EXERCISE DIRECTIONS
Extract each line of the records that contains the string "screenshot". Case counts.

Element lookup records
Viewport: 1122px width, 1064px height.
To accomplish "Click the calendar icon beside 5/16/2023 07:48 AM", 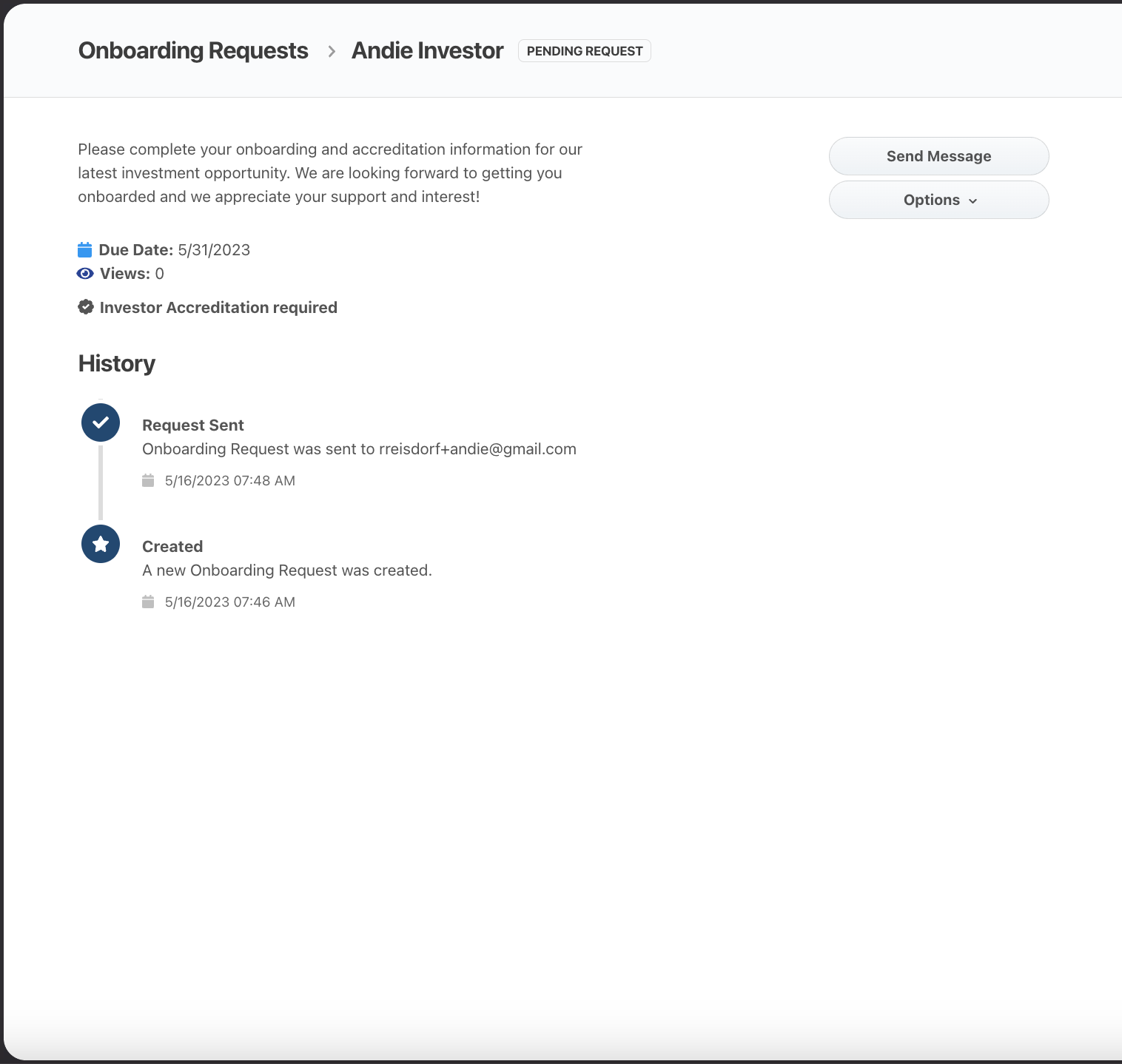I will pyautogui.click(x=149, y=480).
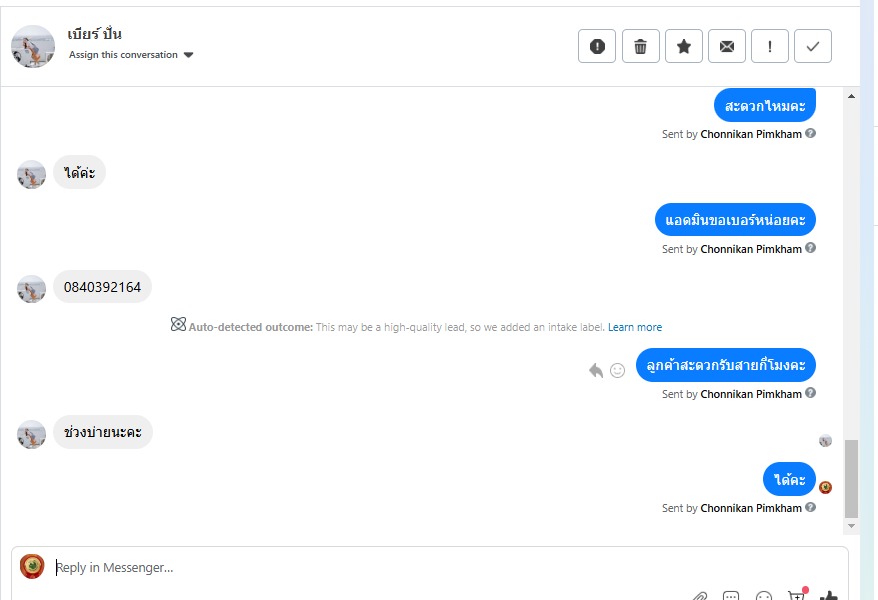Mark conversation as unread via envelope icon

727,46
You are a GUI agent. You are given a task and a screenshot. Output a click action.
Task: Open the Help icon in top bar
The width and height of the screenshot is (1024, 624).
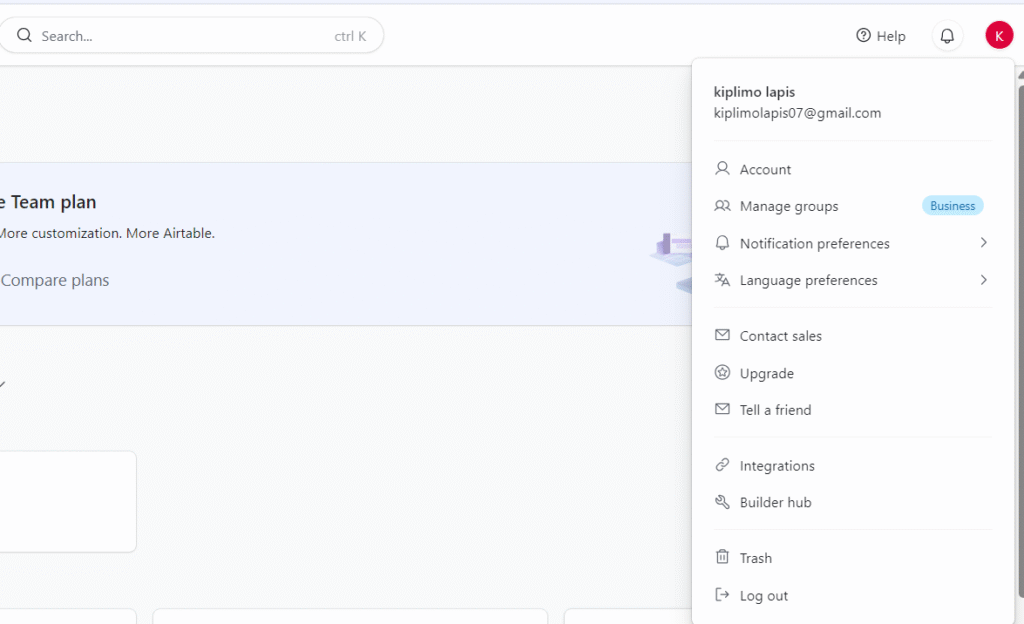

RESPONSE TO THIS EXERCISE
You are a GUI agent. You are given a task and a screenshot. Output a click action.
The width and height of the screenshot is (1024, 624).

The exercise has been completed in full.